[WORK REQUEST]:
Find the line with "Task: Click the first" and the line with "Given: Click the resize" in the entries below; output exactly those two lines, every line between them, and no others.

=== Begin Enclosure ===

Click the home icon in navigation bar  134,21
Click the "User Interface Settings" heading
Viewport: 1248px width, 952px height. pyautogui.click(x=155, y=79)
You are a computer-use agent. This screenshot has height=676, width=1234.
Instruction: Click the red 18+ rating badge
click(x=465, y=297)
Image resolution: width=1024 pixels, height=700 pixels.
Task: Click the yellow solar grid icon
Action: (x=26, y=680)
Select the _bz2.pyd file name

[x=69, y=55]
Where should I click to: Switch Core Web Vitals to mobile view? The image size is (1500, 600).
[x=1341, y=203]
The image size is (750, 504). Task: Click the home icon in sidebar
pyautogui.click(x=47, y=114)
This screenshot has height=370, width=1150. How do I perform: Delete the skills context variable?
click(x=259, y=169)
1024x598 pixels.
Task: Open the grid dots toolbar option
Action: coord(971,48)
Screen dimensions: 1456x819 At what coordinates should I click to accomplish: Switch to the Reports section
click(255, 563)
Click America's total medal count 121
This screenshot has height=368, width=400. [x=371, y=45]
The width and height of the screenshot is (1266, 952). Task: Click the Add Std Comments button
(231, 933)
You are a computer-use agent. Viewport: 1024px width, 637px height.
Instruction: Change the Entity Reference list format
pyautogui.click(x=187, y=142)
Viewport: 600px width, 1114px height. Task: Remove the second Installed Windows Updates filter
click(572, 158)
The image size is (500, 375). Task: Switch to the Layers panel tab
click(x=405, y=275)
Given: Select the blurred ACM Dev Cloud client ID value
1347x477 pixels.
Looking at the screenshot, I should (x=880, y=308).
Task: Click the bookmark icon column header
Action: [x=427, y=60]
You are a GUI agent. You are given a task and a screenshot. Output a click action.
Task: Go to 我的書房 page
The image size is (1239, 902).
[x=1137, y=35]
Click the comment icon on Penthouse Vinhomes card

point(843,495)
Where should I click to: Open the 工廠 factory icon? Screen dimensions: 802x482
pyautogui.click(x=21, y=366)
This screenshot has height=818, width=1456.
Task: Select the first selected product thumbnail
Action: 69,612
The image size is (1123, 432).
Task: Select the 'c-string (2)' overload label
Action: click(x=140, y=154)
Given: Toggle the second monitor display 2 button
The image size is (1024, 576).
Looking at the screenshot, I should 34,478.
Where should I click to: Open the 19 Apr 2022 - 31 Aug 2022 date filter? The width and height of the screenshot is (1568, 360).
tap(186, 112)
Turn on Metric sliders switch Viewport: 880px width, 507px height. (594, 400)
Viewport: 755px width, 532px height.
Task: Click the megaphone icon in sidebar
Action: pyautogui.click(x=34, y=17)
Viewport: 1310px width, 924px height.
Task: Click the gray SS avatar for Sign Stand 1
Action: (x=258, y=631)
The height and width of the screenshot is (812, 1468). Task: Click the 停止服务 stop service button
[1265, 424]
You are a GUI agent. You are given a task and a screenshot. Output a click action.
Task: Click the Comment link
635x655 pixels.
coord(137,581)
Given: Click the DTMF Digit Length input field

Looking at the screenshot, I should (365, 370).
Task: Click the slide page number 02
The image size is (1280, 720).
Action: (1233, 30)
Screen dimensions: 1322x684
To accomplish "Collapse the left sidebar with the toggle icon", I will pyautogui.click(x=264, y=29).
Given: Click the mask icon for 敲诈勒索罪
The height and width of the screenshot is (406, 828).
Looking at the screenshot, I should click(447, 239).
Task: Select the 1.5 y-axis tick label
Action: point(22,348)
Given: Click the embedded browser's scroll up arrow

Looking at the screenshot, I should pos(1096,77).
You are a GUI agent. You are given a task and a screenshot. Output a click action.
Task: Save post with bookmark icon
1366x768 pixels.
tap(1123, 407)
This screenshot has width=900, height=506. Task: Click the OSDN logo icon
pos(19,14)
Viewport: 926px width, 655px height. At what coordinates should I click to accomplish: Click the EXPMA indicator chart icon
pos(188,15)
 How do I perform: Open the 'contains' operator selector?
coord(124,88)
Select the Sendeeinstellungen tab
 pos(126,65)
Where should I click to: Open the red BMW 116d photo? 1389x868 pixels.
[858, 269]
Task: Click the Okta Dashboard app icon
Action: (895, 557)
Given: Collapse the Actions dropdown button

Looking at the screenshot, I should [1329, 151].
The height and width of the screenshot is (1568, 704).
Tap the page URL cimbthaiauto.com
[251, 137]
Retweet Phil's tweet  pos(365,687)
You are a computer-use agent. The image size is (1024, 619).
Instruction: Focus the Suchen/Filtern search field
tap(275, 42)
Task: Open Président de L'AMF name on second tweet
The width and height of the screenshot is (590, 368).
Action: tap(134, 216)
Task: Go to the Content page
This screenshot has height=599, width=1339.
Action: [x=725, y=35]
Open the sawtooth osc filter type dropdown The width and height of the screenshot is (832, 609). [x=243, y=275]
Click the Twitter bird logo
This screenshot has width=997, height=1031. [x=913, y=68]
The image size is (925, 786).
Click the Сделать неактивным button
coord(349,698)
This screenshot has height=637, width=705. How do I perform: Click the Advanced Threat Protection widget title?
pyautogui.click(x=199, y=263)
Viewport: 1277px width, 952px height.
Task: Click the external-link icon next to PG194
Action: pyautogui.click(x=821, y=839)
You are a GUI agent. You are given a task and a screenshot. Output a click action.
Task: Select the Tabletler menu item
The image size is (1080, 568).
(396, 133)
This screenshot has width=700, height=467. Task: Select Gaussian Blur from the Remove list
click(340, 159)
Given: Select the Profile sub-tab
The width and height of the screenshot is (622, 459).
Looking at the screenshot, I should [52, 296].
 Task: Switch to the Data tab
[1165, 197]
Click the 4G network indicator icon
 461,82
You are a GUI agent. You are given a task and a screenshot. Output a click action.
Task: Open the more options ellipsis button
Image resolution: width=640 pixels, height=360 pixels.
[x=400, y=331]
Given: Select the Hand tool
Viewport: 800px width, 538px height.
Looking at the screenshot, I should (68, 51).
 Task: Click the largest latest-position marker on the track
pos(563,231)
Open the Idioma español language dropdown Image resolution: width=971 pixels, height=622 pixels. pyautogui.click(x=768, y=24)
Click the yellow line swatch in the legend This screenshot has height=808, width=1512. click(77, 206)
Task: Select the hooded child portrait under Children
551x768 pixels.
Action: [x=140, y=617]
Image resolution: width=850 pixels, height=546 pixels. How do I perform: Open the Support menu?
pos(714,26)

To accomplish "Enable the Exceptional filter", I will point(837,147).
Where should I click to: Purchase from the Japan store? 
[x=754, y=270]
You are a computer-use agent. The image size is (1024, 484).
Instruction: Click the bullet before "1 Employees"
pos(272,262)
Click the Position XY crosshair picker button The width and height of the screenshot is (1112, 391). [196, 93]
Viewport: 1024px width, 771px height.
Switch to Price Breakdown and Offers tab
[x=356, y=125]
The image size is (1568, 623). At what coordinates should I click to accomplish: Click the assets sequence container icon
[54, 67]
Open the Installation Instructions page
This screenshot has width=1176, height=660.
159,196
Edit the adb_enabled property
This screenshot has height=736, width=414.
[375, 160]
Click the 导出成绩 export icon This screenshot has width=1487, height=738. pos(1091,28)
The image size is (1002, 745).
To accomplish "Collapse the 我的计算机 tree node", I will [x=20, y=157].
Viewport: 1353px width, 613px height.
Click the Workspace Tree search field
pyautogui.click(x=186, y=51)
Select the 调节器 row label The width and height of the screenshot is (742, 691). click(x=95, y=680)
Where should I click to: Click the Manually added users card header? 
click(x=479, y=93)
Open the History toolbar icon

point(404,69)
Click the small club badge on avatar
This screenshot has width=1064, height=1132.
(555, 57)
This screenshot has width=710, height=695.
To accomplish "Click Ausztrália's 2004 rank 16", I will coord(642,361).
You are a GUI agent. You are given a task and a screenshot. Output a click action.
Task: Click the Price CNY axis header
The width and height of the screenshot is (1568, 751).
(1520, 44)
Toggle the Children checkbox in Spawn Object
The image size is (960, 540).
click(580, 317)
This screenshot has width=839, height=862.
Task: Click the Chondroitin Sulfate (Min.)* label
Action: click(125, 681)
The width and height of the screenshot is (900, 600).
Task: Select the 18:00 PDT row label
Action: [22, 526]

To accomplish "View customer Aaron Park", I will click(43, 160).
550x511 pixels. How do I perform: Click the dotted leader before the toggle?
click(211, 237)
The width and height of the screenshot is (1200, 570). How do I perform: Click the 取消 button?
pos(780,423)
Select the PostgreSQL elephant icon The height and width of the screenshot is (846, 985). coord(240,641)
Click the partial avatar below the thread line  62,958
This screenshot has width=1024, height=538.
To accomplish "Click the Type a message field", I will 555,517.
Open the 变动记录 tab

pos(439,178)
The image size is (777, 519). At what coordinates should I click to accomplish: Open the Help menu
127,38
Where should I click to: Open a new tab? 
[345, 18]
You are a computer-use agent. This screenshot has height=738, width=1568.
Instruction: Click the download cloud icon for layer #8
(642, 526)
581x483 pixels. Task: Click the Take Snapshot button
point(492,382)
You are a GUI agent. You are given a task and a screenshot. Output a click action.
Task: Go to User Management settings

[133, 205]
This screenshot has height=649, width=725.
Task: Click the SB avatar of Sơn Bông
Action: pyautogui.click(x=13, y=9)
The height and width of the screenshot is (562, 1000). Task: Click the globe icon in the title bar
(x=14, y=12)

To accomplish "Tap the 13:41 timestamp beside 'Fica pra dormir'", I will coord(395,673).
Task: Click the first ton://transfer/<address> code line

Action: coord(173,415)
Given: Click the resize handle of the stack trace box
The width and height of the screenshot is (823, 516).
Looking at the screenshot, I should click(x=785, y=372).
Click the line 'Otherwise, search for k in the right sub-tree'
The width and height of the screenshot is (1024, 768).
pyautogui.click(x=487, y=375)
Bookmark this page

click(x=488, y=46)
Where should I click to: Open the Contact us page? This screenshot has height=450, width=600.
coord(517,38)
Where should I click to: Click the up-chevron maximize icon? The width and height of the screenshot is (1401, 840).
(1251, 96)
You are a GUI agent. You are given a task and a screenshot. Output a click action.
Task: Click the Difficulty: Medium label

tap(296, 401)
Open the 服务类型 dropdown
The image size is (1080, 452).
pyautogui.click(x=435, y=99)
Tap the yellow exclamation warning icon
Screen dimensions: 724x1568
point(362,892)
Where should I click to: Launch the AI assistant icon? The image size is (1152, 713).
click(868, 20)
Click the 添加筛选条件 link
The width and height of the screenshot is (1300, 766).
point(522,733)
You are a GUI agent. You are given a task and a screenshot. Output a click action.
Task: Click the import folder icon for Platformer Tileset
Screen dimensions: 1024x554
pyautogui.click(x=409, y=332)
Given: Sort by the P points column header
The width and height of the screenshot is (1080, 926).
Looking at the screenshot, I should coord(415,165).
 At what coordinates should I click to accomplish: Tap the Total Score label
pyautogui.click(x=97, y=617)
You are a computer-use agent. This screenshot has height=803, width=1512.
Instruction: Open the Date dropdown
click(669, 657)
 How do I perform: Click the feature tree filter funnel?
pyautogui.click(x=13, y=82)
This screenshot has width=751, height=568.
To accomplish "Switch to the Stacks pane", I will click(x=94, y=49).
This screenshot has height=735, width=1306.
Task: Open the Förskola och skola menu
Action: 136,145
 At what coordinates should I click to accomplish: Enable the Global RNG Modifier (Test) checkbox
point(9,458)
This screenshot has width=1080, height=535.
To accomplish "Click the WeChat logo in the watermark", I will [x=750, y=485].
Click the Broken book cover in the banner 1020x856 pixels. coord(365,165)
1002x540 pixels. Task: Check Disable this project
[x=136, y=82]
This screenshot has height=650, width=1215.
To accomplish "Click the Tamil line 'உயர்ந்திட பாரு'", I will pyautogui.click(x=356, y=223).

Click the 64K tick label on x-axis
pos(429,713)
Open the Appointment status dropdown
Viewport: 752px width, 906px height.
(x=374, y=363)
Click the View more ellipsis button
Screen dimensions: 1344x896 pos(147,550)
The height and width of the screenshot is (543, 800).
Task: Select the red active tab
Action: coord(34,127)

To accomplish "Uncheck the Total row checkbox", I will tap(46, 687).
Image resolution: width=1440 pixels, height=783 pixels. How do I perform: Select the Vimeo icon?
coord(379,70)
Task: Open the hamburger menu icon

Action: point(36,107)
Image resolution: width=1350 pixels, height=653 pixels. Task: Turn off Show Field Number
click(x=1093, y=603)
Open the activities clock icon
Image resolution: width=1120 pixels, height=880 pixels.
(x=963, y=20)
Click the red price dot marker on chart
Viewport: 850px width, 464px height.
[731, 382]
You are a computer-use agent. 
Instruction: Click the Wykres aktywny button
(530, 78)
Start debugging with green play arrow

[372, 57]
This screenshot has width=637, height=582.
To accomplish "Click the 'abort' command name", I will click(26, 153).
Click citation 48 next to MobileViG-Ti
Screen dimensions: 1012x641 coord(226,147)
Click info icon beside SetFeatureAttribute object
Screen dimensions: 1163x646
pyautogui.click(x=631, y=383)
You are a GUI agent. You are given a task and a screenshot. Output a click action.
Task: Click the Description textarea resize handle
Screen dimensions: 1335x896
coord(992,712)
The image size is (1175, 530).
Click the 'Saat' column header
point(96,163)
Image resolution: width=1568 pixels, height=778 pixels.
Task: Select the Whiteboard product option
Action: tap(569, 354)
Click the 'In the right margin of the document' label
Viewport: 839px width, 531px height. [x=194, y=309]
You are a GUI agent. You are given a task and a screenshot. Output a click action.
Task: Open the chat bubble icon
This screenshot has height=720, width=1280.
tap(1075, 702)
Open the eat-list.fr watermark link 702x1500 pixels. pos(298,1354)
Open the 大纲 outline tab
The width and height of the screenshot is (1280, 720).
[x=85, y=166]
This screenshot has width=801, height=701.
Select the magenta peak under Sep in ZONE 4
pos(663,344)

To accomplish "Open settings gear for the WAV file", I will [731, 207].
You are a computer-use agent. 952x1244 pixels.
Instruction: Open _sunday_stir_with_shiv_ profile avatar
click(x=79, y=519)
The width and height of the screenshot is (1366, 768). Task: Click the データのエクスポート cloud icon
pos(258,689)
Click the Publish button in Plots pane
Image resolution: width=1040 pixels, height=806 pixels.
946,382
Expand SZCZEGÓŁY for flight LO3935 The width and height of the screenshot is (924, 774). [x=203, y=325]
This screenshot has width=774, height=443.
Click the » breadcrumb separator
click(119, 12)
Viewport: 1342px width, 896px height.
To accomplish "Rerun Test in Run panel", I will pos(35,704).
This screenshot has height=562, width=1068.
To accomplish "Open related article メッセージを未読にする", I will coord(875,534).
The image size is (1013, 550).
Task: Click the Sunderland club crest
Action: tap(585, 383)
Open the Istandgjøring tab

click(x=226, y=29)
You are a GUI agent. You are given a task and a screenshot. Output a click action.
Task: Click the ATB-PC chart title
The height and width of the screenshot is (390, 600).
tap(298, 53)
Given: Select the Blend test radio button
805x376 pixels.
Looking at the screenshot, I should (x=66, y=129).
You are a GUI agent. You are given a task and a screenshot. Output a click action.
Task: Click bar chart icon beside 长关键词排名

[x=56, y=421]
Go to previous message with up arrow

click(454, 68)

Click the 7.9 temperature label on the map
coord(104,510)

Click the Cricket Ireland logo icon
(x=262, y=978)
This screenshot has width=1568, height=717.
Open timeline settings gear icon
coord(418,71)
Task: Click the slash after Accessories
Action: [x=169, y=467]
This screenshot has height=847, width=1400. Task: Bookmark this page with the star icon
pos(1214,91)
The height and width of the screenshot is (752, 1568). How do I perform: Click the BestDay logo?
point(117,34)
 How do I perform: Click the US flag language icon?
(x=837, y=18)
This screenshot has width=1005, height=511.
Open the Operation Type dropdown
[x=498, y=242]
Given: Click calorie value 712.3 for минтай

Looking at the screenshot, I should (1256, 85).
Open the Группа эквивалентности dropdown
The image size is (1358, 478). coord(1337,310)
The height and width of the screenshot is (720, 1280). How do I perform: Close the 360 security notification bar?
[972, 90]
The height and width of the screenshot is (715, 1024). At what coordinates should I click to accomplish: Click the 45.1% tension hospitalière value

=== End Enclosure ===

[EXPECTED OUTPUT]:
Task: Click the first ton://transfer/<address> code line

Action: coord(173,415)
Given: Click the resize handle of the stack trace box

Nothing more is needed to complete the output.